■ Data in this exercise:
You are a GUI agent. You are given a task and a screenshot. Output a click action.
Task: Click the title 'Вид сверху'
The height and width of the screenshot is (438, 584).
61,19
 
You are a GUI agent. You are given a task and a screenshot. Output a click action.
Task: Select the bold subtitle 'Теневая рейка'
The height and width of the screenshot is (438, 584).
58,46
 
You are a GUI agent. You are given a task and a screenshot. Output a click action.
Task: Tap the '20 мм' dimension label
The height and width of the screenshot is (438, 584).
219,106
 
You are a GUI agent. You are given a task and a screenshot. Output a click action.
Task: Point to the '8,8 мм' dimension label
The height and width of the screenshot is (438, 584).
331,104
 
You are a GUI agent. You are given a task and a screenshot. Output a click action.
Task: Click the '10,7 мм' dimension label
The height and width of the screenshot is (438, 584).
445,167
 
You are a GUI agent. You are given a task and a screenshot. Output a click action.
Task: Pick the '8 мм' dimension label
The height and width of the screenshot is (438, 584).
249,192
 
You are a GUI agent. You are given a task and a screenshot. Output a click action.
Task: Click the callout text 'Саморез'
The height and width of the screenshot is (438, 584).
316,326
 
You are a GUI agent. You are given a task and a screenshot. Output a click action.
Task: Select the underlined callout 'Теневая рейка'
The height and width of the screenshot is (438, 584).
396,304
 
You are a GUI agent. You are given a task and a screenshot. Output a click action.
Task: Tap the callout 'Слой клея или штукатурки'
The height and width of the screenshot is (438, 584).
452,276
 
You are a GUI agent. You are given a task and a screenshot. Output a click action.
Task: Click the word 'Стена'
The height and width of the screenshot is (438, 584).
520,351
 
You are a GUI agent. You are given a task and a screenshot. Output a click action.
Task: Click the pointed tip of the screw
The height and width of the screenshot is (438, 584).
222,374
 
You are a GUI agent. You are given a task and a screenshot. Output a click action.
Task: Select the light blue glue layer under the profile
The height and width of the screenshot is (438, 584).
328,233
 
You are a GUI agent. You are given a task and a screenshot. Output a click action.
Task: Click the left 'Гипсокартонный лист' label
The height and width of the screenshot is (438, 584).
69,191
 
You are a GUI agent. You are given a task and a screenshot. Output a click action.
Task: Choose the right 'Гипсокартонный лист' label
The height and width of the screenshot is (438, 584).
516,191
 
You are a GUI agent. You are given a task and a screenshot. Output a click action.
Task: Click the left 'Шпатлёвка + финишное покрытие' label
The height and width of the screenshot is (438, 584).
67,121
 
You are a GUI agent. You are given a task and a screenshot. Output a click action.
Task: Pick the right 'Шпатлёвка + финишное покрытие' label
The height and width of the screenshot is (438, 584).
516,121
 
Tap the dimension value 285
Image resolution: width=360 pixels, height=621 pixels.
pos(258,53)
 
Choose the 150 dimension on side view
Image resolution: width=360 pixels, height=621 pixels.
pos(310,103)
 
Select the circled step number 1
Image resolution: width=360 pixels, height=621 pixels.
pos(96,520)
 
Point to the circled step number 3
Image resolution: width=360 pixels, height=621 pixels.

■ Given problem: Convert the lines above into a Markdown table with two columns, No. and Text, giving each line a row number and omitting blank lines.

■ Written answer:
| No. | Text |
|---|---|
| 1 | You are a GUI agent. You are given a task and a screenshot. Output a click action. |
| 2 | Task: Click the title 'Вид сверху' |
| 3 | The height and width of the screenshot is (438, 584). |
| 4 | 61,19 |
| 5 | You are a GUI agent. You are given a task and a screenshot. Output a click action. |
| 6 | Task: Select the bold subtitle 'Теневая рейка' |
| 7 | The height and width of the screenshot is (438, 584). |
| 8 | 58,46 |
| 9 | You are a GUI agent. You are given a task and a screenshot. Output a click action. |
| 10 | Task: Tap the '20 мм' dimension label |
| 11 | The height and width of the screenshot is (438, 584). |
| 12 | 219,106 |
| 13 | You are a GUI agent. You are given a task and a screenshot. Output a click action. |
| 14 | Task: Point to the '8,8 мм' dimension label |
| 15 | The height and width of the screenshot is (438, 584). |
| 16 | 331,104 |
| 17 | You are a GUI agent. You are given a task and a screenshot. Output a click action. |
| 18 | Task: Click the '10,7 мм' dimension label |
| 19 | The height and width of the screenshot is (438, 584). |
| 20 | 445,167 |
| 21 | You are a GUI agent. You are given a task and a screenshot. Output a click action. |
| 22 | Task: Pick the '8 мм' dimension label |
| 23 | The height and width of the screenshot is (438, 584). |
| 24 | 249,192 |
| 25 | You are a GUI agent. You are given a task and a screenshot. Output a click action. |
| 26 | Task: Click the callout text 'Саморез' |
| 27 | The height and width of the screenshot is (438, 584). |
| 28 | 316,326 |
| 29 | You are a GUI agent. You are given a task and a screenshot. Output a click action. |
| 30 | Task: Select the underlined callout 'Теневая рейка' |
| 31 | The height and width of the screenshot is (438, 584). |
| 32 | 396,304 |
| 33 | You are a GUI agent. You are given a task and a screenshot. Output a click action. |
| 34 | Task: Tap the callout 'Слой клея или штукатурки' |
| 35 | The height and width of the screenshot is (438, 584). |
| 36 | 452,276 |
| 37 | You are a GUI agent. You are given a task and a screenshot. Output a click action. |
| 38 | Task: Click the word 'Стена' |
| 39 | The height and width of the screenshot is (438, 584). |
| 40 | 520,351 |
| 41 | You are a GUI agent. You are given a task and a screenshot. Output a click action. |
| 42 | Task: Click the pointed tip of the screw |
| 43 | The height and width of the screenshot is (438, 584). |
| 44 | 222,374 |
| 45 | You are a GUI agent. You are given a task and a screenshot. Output a click action. |
| 46 | Task: Select the light blue glue layer under the profile |
| 47 | The height and width of the screenshot is (438, 584). |
| 48 | 328,233 |
| 49 | You are a GUI agent. You are given a task and a screenshot. Output a click action. |
| 50 | Task: Click the left 'Гипсокартонный лист' label |
| 51 | The height and width of the screenshot is (438, 584). |
| 52 | 69,191 |
| 53 | You are a GUI agent. You are given a task and a screenshot. Output a click action. |
| 54 | Task: Choose the right 'Гипсокартонный лист' label |
| 55 | The height and width of the screenshot is (438, 584). |
| 56 | 516,191 |
| 57 | You are a GUI agent. You are given a task and a screenshot. Output a click action. |
| 58 | Task: Click the left 'Шпатлёвка + финишное покрытие' label |
| 59 | The height and width of the screenshot is (438, 584). |
| 60 | 67,121 |
| 61 | You are a GUI agent. You are given a task and a screenshot. Output a click action. |
| 62 | Task: Pick the right 'Шпатлёвка + финишное покрытие' label |
| 63 | The height and width of the screenshot is (438, 584). |
| 64 | 516,121 |
| 65 | Tap the dimension value 285 |
| 66 | Image resolution: width=360 pixels, height=621 pixels. |
| 67 | pos(258,53) |
| 68 | Choose the 150 dimension on side view |
| 69 | Image resolution: width=360 pixels, height=621 pixels. |
| 70 | pos(310,103) |
| 71 | Select the circled step number 1 |
| 72 | Image resolution: width=360 pixels, height=621 pixels. |
| 73 | pos(96,520) |
| 74 | Point to the circled step number 3 |
| 75 | Image resolution: width=360 pixels, height=621 pixels. |